** Data follows **

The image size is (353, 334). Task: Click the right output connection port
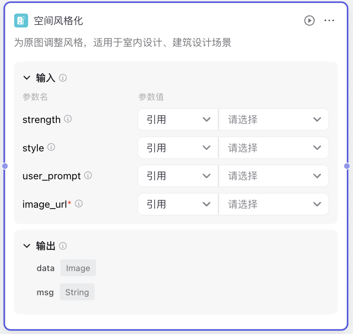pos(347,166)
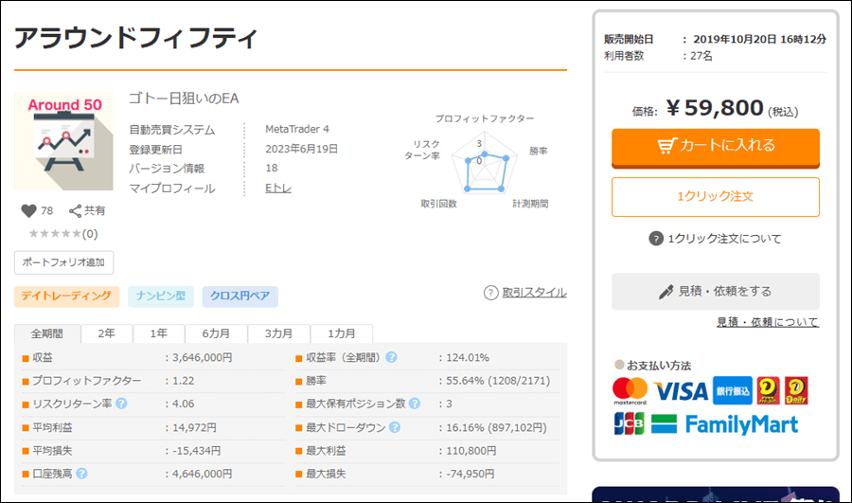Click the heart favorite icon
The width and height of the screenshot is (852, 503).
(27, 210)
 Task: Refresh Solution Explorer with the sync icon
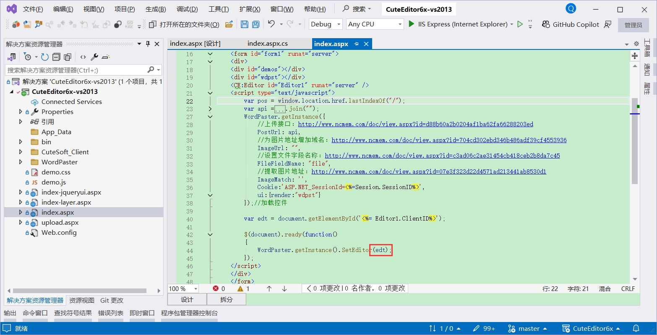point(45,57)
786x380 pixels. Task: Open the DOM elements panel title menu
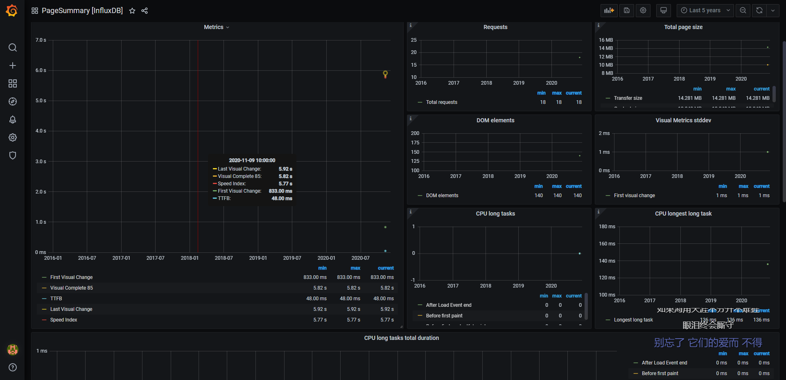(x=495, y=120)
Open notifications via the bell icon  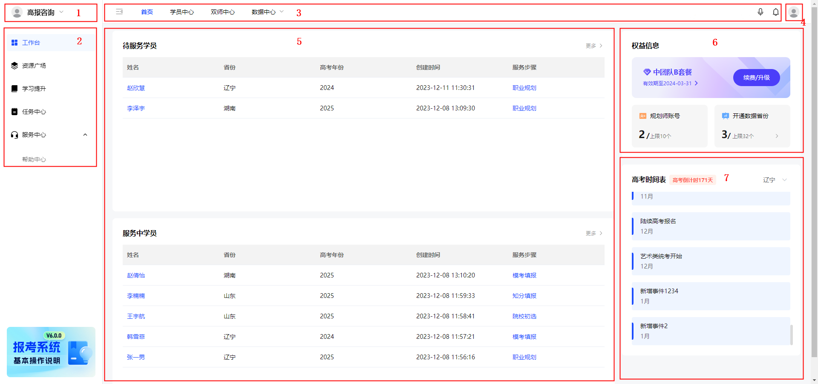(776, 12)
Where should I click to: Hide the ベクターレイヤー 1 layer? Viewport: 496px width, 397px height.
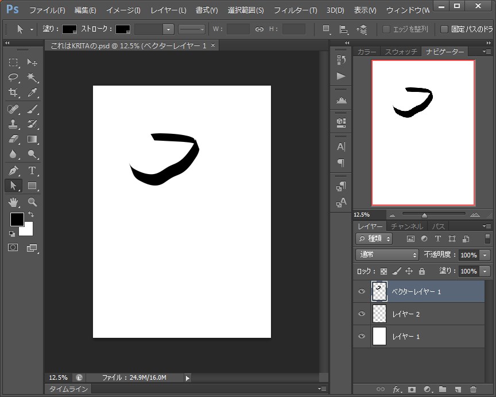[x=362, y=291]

** End of Data **

▶ **What is being asked**
If a line falls between the one containing "Where should I" and the last line of the records above, inclusive, restate it exactly; leave out the pictures and everything else.

▶ **Expected output**
Where should I click to: Hide the ベクターレイヤー 1 layer? Viewport: 496px width, 397px height.
[x=362, y=291]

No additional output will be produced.